Taken together, these are descriptions of laboratory observations — what the molecule did in fibroblast cultures, wound models, and transcriptome databases — not statements about effects in people.
How GHK-Cu relates to the GLOW and KLOW blends
GHK-Cu is sold both on its own and as one ingredient inside two multi-component research blends, which is why it surfaces in searches for those products. The relationship is purely additive at the level of ingredients:
- GLOW pairs GHK-Cu with BPC-157 and TB-500 — three chemically unrelated peptides supplied in one vial. The chemistry of each is covered in our explainer, What Is the GLOW Stack?
- KLOW is the same three plus a fourth peptide, KPV, a lysine-proline-valine tripeptide. Its components are broken down in What Is the KLOW Blend?
In both blends, GHK-Cu contributes exactly the copper-binding tripeptide described above; the blend name is simply an acronym for the components co-located together, not a description of any combined result. If a study design calls only for the copper peptide on its own, the standalone GHK-Cu is the relevant material.
Frequently asked questions
What does GHK-Cu stand for?
GHK-Cu denotes the copper(II) complex of the tripeptide glycyl-L-histidyl-L-lysine. “GHK” is the single-letter shorthand for that glycine–histidine–lysine amino-acid sequence, and “Cu” is the chemical symbol for copper, the metal ion the peptide binds.
Why is copper part of the molecule?
The histidine residue in the middle of the GHK sequence has an imidazole side chain that coordinates copper(II) ions strongly. The peptide therefore chelates a copper ion to form a stable complex, and that complexed GHK-Cu form — not the bare peptide — is what the research literature studies.
Is GHK-Cu naturally occurring?
The underlying GHK tripeptide was originally isolated from human plasma and has also been reported in saliva and urine, so the sequence occurs naturally. The material supplied for research is produced synthetically and complexed with copper.
What have studies measured with GHK-Cu?
Published work has measured changes in extracellular-matrix activity — for example matrix metalloproteinase-2, glycosaminoglycans, and the proteoglycans decorin and biglycan — in fibroblast and wound models, plus broad shifts in gene expression in transcriptome analyses. These are findings within those specific research models.

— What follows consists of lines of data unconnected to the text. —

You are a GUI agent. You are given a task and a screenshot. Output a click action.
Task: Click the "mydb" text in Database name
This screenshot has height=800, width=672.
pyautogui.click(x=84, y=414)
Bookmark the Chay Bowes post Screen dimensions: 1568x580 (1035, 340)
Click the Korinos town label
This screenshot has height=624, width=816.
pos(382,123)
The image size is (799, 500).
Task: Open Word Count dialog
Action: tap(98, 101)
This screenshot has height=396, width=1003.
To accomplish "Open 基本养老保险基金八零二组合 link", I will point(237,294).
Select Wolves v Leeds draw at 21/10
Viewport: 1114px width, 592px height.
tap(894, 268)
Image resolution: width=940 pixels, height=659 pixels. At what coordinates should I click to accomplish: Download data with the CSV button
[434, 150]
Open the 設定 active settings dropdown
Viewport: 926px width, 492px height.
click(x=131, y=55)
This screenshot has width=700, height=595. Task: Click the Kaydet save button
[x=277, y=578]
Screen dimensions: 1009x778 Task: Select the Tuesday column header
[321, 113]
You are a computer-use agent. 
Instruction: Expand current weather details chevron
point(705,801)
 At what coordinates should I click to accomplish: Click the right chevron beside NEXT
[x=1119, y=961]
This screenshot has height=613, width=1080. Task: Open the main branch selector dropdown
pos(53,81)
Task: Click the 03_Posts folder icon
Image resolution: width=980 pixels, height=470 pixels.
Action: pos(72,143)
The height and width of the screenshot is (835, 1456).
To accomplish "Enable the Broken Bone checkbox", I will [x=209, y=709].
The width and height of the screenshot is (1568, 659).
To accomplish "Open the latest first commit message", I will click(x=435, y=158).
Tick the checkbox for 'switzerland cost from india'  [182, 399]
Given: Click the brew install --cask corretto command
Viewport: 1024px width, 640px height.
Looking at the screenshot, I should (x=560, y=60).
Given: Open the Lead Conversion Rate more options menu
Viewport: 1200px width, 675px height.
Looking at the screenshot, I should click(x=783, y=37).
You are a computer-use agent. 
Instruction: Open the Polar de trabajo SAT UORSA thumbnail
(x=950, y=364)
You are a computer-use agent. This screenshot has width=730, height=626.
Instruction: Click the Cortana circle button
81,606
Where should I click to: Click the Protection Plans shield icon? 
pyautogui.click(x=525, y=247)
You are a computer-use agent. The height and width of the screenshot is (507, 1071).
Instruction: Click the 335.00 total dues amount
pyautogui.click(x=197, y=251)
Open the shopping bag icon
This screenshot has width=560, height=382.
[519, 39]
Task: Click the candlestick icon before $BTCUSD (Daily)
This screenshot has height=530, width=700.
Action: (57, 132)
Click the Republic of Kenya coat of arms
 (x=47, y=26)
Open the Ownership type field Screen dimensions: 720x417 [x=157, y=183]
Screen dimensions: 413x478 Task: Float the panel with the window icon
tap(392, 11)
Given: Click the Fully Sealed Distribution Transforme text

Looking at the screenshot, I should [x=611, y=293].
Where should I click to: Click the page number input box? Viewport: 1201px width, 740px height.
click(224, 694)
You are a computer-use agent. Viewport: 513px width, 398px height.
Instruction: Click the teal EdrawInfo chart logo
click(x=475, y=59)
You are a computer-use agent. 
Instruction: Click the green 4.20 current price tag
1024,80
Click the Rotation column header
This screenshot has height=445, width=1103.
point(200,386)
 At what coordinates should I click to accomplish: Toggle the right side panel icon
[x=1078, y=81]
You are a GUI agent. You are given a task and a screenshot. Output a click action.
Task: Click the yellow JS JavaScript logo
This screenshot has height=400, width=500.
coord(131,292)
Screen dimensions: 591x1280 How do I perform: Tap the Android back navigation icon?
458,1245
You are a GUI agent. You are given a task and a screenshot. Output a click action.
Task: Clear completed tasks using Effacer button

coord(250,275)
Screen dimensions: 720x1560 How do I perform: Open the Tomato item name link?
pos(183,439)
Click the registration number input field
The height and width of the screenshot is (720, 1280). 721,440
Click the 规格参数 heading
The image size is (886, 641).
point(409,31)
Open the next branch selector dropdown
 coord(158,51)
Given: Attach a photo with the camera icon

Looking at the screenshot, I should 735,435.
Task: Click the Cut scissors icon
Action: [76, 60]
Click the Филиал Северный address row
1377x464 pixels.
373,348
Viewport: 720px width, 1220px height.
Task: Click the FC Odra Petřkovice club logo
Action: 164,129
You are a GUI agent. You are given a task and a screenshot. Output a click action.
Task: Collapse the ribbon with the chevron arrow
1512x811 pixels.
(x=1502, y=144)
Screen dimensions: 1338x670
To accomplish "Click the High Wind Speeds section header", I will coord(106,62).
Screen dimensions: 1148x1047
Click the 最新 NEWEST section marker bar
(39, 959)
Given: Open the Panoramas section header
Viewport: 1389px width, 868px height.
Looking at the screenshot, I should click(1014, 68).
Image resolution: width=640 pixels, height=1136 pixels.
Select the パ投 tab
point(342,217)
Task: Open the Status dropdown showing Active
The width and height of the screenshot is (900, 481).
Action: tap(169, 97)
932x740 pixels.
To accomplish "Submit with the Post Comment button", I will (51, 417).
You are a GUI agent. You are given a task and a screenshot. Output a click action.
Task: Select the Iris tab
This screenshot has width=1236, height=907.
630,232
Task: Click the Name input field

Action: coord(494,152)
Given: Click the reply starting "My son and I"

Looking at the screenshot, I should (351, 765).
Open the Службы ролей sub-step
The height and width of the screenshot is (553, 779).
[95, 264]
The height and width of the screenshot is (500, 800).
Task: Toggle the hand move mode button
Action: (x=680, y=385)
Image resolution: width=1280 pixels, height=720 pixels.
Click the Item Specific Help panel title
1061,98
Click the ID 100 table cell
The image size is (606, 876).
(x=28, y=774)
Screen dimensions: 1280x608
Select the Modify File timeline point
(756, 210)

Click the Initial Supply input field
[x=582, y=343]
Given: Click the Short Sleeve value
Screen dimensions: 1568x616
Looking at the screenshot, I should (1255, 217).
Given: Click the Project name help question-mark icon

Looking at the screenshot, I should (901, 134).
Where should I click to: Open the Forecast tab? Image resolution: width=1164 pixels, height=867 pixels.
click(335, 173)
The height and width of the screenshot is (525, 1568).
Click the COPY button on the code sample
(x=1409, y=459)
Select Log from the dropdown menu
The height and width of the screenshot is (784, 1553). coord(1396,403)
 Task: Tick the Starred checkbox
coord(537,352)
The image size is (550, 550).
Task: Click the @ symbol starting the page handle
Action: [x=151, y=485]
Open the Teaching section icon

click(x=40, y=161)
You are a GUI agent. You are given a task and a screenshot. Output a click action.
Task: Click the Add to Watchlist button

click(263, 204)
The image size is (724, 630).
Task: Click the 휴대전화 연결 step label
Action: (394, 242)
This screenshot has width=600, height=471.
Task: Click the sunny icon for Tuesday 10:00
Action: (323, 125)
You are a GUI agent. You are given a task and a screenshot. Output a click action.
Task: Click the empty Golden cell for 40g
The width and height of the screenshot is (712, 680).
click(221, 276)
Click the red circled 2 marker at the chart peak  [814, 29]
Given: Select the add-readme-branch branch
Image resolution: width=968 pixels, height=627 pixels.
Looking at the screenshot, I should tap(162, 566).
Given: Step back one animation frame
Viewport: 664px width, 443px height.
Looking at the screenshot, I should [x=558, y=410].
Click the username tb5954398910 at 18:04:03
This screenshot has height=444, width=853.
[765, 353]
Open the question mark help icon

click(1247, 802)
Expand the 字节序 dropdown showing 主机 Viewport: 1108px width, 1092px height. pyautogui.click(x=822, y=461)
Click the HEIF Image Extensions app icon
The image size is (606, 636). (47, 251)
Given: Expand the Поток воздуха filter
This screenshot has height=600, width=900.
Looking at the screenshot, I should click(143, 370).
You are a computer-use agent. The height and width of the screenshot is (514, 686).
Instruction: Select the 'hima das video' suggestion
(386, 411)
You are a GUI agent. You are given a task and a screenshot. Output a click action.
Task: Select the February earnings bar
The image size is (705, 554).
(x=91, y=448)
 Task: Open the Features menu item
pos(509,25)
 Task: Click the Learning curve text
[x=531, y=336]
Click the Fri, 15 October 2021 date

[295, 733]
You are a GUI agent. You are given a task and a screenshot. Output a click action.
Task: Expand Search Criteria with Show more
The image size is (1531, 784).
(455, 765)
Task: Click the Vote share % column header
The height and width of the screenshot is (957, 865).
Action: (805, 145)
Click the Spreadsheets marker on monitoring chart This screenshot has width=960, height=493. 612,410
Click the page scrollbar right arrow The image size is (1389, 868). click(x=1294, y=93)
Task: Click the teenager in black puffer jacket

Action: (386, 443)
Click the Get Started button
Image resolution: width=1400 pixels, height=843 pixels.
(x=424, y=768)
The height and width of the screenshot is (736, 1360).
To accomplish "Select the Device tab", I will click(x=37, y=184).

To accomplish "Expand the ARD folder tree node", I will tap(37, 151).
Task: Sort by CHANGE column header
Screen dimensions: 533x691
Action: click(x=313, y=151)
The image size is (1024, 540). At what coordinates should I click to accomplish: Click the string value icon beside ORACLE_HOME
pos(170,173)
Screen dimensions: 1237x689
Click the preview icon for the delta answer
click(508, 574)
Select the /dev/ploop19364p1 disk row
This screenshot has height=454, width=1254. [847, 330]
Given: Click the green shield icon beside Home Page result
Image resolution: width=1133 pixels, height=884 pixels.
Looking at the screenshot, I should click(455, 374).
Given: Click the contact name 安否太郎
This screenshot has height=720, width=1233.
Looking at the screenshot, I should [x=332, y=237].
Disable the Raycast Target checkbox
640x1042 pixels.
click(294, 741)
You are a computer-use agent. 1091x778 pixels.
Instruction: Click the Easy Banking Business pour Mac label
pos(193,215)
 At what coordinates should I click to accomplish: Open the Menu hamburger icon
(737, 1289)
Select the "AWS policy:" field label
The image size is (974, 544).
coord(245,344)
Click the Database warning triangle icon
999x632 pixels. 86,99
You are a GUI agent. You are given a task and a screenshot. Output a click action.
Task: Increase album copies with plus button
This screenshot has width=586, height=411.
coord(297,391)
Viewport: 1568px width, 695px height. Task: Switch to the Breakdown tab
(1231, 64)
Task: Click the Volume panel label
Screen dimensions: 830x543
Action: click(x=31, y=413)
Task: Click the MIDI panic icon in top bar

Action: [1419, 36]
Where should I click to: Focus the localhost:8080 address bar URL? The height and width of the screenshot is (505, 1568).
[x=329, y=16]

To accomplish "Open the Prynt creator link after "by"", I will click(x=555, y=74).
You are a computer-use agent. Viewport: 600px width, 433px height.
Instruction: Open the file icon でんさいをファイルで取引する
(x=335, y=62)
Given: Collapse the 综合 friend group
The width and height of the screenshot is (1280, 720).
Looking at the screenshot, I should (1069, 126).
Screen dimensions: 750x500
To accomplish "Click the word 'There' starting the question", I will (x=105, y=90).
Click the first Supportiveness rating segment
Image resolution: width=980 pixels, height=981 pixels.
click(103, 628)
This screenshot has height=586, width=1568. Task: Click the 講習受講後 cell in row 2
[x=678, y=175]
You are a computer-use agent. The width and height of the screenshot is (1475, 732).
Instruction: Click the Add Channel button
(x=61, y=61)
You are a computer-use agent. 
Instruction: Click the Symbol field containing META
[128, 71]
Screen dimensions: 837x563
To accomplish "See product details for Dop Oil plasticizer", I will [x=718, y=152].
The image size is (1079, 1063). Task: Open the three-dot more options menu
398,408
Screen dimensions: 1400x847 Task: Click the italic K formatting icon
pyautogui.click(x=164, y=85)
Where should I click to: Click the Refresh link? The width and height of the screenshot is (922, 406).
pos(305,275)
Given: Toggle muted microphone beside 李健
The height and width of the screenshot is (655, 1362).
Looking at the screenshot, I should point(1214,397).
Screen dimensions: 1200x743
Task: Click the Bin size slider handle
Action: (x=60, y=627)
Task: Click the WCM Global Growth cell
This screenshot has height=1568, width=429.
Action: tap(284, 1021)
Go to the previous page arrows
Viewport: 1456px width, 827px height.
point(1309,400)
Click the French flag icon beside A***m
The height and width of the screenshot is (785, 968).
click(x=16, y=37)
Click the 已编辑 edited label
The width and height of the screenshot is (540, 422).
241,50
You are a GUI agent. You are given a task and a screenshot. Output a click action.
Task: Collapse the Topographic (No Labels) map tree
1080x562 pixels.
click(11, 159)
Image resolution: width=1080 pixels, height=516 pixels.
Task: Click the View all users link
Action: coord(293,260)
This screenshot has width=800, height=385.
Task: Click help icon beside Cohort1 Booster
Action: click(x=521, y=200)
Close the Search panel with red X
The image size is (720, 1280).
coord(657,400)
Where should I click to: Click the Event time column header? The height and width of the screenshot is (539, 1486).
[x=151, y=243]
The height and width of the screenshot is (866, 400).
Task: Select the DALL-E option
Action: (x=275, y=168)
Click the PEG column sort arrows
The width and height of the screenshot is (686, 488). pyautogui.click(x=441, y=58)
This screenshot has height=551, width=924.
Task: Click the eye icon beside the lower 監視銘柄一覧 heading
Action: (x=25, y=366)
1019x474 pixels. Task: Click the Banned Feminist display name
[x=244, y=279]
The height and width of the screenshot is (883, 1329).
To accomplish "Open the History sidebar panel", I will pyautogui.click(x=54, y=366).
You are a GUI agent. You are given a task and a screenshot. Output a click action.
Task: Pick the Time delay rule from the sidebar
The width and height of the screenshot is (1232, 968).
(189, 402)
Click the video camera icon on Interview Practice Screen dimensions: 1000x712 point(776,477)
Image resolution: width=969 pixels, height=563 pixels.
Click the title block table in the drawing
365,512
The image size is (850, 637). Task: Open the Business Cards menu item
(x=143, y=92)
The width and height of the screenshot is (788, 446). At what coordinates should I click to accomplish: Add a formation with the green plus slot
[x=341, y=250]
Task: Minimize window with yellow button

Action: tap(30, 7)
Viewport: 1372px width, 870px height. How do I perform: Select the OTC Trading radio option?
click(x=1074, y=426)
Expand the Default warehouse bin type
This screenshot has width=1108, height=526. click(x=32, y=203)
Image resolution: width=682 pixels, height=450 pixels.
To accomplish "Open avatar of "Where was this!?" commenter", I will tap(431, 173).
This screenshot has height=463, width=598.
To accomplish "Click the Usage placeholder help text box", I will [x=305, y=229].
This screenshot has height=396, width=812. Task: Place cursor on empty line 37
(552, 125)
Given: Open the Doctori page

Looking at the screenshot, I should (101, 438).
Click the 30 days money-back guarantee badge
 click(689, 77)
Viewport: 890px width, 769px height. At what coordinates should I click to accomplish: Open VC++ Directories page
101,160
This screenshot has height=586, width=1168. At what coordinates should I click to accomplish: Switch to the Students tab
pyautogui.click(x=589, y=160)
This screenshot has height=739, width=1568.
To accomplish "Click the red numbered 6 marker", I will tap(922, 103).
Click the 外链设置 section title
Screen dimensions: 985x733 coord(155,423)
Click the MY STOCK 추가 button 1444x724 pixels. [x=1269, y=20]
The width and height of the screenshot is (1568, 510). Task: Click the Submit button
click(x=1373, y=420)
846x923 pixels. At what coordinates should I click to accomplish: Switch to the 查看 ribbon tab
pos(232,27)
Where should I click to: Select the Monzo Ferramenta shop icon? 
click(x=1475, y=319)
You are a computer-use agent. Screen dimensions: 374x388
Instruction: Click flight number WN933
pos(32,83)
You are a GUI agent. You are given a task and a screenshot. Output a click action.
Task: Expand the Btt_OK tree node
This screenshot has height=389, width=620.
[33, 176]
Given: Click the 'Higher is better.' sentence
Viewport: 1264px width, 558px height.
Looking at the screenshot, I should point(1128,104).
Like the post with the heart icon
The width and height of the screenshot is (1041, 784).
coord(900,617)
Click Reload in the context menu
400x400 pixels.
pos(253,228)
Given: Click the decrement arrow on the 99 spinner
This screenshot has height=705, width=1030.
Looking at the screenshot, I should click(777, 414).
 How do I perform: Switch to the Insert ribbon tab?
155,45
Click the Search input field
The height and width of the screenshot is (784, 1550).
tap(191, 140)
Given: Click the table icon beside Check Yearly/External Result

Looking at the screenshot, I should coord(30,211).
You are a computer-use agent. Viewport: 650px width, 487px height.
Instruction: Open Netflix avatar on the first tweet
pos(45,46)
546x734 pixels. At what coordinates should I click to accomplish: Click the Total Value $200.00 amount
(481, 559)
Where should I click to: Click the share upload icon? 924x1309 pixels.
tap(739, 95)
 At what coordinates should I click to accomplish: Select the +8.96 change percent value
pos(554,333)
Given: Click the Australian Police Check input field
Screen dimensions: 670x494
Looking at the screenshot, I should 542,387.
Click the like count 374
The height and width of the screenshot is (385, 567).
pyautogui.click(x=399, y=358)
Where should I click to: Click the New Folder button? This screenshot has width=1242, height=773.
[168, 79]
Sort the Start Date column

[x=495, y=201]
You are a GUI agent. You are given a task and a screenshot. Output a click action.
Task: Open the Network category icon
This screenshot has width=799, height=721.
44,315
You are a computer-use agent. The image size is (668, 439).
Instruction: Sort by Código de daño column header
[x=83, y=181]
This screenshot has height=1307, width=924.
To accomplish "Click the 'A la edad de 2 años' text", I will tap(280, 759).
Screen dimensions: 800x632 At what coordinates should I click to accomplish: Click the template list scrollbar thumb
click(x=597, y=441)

How is GHK-Cu different from GHK?
GHK is the tripeptide on its own; GHK-Cu is that same tripeptide bound to a copper(II) ion. Because the copper-binding behavior is central to the biochemistry researchers study, the literature generally refers to the copper-complexed GHK-Cu form.
Is GHK-Cu approved for human use?
No. GHK-Cu is a research compound characterized in laboratory, cell, and animal models, and the product discussed here is intended for laboratory research purposes only, not for human or veterinary use.
References
- Pickart L, Margolina A. Regenerative and Protective Actions of the GHK-Cu Peptide in the Light of the New Gene Data. Int J Mol Sci. 2018. PMID: 29986520.
- Pickart L, Margolina A. GHK Peptide as a Natural Modulator of Multiple Cellular Pathways in Skin Regeneration. BioMed Research International. 2015. PMID: 26236730.
- Pickart L, Vasquez-Soltero JM, Margolina A. The Effect of the Human Peptide GHK on Gene Expression Relevant to Nervous System Function and Cognitive Decline. Brain Sci. 2017. PMID: 28212278.
- Siméon A, Emonard H, Hornebeck W, Maquart FX. The tripeptide-copper complex glycyl-L-histidyl-L-lysine-Cu2+ stimulates matrix metalloproteinase-2 expression by fibroblast cultures. Life Sci. 2000. PMID: 11045606.
- Siméon A, Wegrowski Y, Bontemps Y, Maquart FX. Expression of glycosaminoglycans and small proteoglycans in wounds: modulation by the tripeptide-copper complex glycyl-L-histidyl-L-lysine-Cu(2+). J Invest Dermatol. 2000. PMID: 11121126.
For research use only. The products and materials discussed are intended for laboratory research purposes and are not for human or veterinary use, diagnosis, or treatment. This article describes the chemical structure and published pharmacological research of a compound and does not constitute a claim of any effect in any individual.